Find each line below that has the word "This" in it, and copy those lines out in full.

* Excerpted records *
##########

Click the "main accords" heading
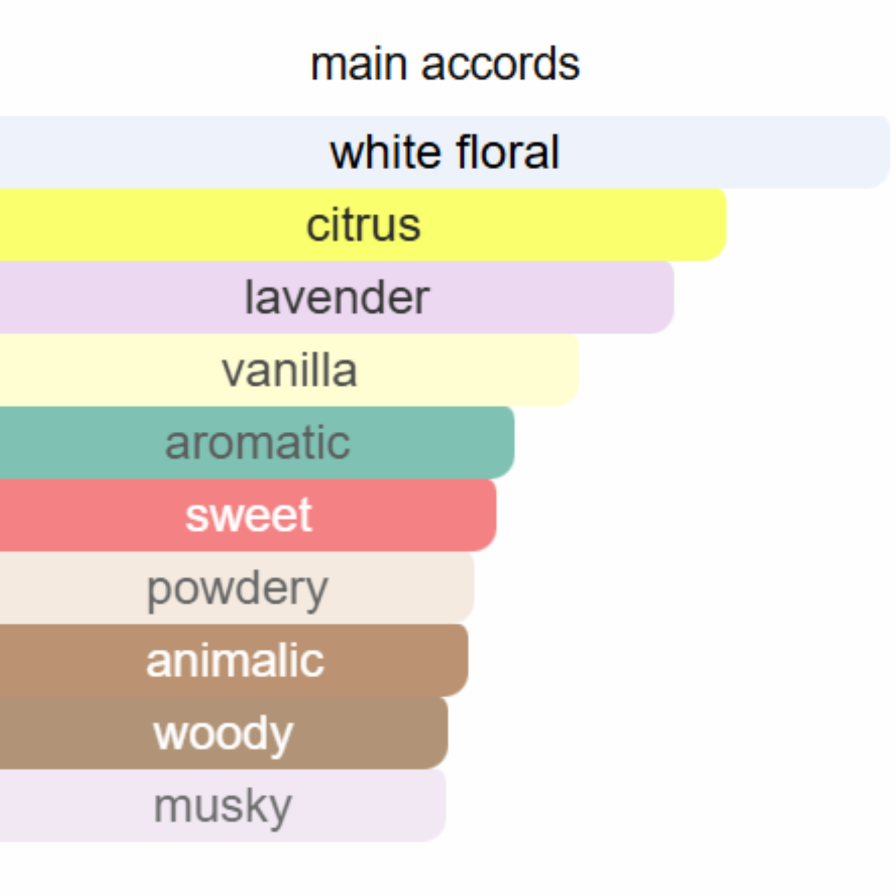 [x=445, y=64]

##########

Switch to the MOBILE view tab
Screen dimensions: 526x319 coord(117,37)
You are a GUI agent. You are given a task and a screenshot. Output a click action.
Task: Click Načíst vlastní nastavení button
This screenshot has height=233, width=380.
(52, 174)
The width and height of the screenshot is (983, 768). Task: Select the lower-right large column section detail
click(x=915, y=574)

##########

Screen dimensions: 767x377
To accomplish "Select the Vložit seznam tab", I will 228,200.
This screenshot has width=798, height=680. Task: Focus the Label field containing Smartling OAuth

##########

* Expected answer *
This screenshot has height=233, width=380.
This screenshot has width=798, height=680. Task: Focus the Label field containing Smartling OAuth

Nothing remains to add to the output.